Sauvegarde du patrimoine archéologique national : Le Ministère de la Culture et de la Communication appelle au respect des procédures relatives aux travaux de fouilles et de prospection

Dans le cadre de ses efforts pour valoriser et protéger le patrimoine matériel national, architectural et archéologique, lequel revêt une valeur culturelle, artistique, esthétique à l’échelle mondiale et de l’humanité et constitue un levier de développement global et un vecteur de l’économie patrimoniale, le Ministère de la Culture et de la Communication – Département Culture – veille à placer ce chantier au cœur de son programme opérationnel visant à en faire l’objet d’un investissement durable englobant l’ensemble des composantes et expressions du patrimoine.

A cette fin, et conformément aux dispositions de la Loi relative à la conservation des monuments historiques et des sites, des inscriptions, des objets d’art et d’antiquité, notamment l’article 45, le Ministère souligne que nul ne peut, sans y avoir été autorisé, entreprendre des fouilles, recherches terrestres ou marines dans le but de mettre au jour des monuments ou des objets mobiliers qui présentent pour le Maroc un intérêt historique, archéologique, anthropologique ou intéressant les sciences du passé et les sciences humaines en général.

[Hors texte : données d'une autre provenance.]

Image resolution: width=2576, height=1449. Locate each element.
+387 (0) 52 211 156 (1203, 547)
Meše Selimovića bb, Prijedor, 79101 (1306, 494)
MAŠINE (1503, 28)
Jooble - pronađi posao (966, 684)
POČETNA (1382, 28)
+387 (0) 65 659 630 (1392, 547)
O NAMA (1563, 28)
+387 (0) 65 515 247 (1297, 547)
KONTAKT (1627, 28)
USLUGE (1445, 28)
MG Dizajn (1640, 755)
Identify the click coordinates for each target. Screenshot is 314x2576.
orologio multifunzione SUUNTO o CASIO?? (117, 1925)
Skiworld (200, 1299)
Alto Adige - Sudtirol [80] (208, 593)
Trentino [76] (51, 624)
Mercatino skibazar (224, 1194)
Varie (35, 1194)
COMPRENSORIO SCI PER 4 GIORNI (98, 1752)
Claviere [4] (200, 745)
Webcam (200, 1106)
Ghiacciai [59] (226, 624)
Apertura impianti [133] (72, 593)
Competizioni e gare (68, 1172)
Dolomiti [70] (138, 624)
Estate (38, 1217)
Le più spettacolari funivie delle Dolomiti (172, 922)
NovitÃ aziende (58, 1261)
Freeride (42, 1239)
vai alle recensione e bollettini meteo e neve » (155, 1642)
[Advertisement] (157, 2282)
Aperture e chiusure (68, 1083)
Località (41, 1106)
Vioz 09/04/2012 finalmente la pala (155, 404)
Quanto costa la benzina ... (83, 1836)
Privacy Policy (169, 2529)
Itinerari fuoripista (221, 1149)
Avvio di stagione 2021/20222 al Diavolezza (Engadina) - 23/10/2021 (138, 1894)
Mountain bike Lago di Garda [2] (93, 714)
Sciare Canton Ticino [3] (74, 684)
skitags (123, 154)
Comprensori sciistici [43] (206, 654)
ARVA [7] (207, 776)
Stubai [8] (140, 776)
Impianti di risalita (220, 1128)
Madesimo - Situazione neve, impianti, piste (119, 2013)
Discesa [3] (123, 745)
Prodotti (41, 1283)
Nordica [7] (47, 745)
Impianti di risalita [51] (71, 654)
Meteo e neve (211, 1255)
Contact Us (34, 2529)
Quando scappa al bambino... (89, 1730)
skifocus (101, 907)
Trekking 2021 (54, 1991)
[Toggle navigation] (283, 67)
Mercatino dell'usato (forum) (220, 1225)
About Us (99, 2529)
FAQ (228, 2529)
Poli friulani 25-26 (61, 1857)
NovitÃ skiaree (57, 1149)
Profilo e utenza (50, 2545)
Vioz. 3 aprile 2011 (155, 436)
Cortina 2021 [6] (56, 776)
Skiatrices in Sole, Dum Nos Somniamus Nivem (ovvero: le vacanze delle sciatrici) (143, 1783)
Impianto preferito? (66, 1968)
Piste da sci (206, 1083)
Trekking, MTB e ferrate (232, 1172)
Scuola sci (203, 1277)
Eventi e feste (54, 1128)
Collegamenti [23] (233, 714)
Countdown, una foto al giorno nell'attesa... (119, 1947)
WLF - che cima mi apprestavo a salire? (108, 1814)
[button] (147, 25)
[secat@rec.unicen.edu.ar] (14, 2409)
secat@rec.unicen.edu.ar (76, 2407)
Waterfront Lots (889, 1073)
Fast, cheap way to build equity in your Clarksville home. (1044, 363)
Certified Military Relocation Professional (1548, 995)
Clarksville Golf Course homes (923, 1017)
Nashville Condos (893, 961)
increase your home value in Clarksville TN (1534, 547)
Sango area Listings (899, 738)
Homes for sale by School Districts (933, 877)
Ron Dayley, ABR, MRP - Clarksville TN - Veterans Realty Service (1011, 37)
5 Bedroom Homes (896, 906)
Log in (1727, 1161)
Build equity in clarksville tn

Le Ministère veille à rappeler que si, au cours d’un travail quelconque, une fouille entreprise dans un but non archéologique met au jours des monuments, monnaies ou objets d’art et d’antiquité, la personne qui exécute ou fait exécuter cette fouille doit aviser immédiatement de sa découverte l’autorité compétente, conformément à l’article 46 de ladite Loi.
Il convient également de rappeler qu’il est formellement interdit de dégrader en aucune manière ni déplacer, sauf pour les mettre à l’abri, les monuments ou objets découverts. A défaut, la fouille est réputée faite en violation de la Loi susmentionnée.
Le Ministère appelle au respect de l’ensemble des procédures relatives aux travaux de fouilles et de prospection et souligne, en parallèle, l’importance du patrimoine matériel national, architectural et archéologique, en tant que composante de l’identité nationale et de la mémoire territoriale ainsi qu’un trait distinctif de l’être civilisationnel, appelé à être mis en valeur, sauvegardé et pérennisé.